Oui, mais quel sens cela a-t-il de compter les importations et pas les exportations? toute cette discussion me paraît biaisée dans ces conditions.
BMD, si on compte les importations et les exportations, on va se retrouver avec un drôle de bilan au niveau mondial, ou même européen…
Remarque : l’essentiel des exportations des pays de l’UE ont lieu à l’intérieur de la zone UE…
Maintenant ça n’aurait aucun sens de retrancher les exportations puisque le but s’est d’avoir une double comptabilité : d’un coté les émissions sur le territoire national et de l’autre les émissions de la demande intérieure.
Les émissions sur le territoire national sont controllés de façon relativement fiable puisqu’elles font partie des inventaires de Kyoto, par contre les émissions d’une consommation sont pour le moment impossible à évaluer (et ne me faites par rire avec le bilan carbone).
Ici les émissions des exportations sont compter dans les données des émissions de production nationale et pas dans la consommation et les émissions des importations sont à compter dans la consommation mais dans la production… Ca permet d’identifier immédiatement les nations qui trichent en exportant leur pollution puisque dans ce cas une seule de ces deux valeurs ira à la baisse.
A priori ça parait être une façon plus élégante et plus efficace de procéder que le bilan carbone… Sachant qu’on a un outil de controle puisqu’au niveau de la planête on doit avoir la somme des consommation qui doit être égal à la somme des production qui doit être égal à ce qu’on retrouve en trop dans l’atmosphère…
Mais Tilleul, précisément les exportations ne font pas partie de la demande intérieure. Il faut donc les déduire des importations pour avoir les émissions dues à la consommation du pays considéré. Si l’on fait cet exercice pour la France, en utilisant le document indiqué par DDq, on trouve 200 Mt CO2 eq. à ajouter à la production nationale, et une production par habitant de 10 t.

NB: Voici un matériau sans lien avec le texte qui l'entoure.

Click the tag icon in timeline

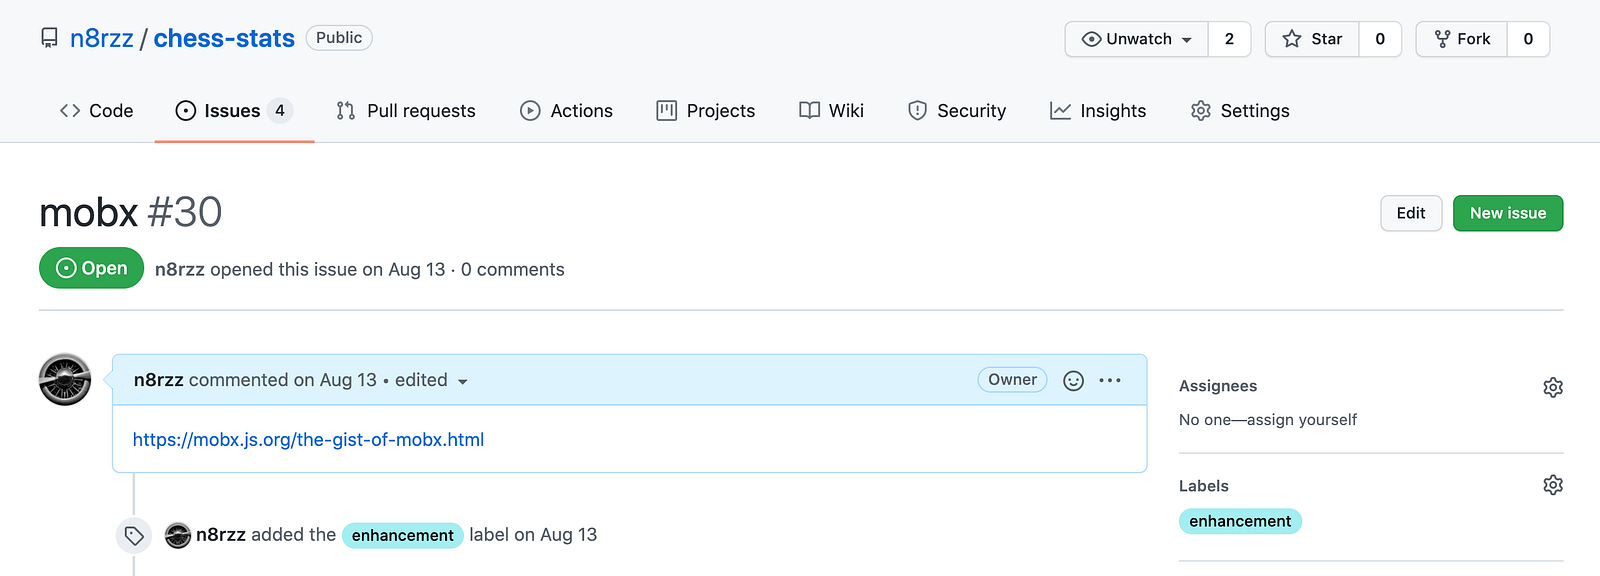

Ca ca montre qu’il manque deux minutes de réflexion sur l’intérêt qu’il y a à utiliser deux valeurs…
C’est en ne comptant que les importations que le bilan va être faussé. Il faut déduire les exportations des importations si vous voulez que çà boucle, car à ma connaissance les importations ne viennent pas de la lune mais de pays qui exportent!
@DDq, je vous signale le rapport d’Août 2010 du Commissariat général au dévelopement durable sur les émissions de CO2 ( il ne traite pas des autres GES) de la France de 1990 à 2007. Il fait, lui, le bilan importations-exportations, et fait remarquer, comme l’a dit très justement Tilleul, que l’essentiel des mouvements est en Europe, et que la Chine, bouc émissaire habituel de ce type de discussion, n’y est pas pour grand chose. Par conséquent, si nos voisins européens et en particulier l’Allemagne, abandonnaient le charbon et le lignite au profit du nucléaire, la situation française serait notablement améliorée. Les exportations françaises sont bien moins riches en CO2 que ses importations. Or l’essentiel de notre commerce se fait avec l’Allemagne, notre petite Chine européenne, que nous dédouanons gentiment pendant qu’elle nous enfonce.
Ah, j’oubliais, au final, la production 2007 de CO2 par habitant était de 9 t, compte-tenu du bilan importations- exportations.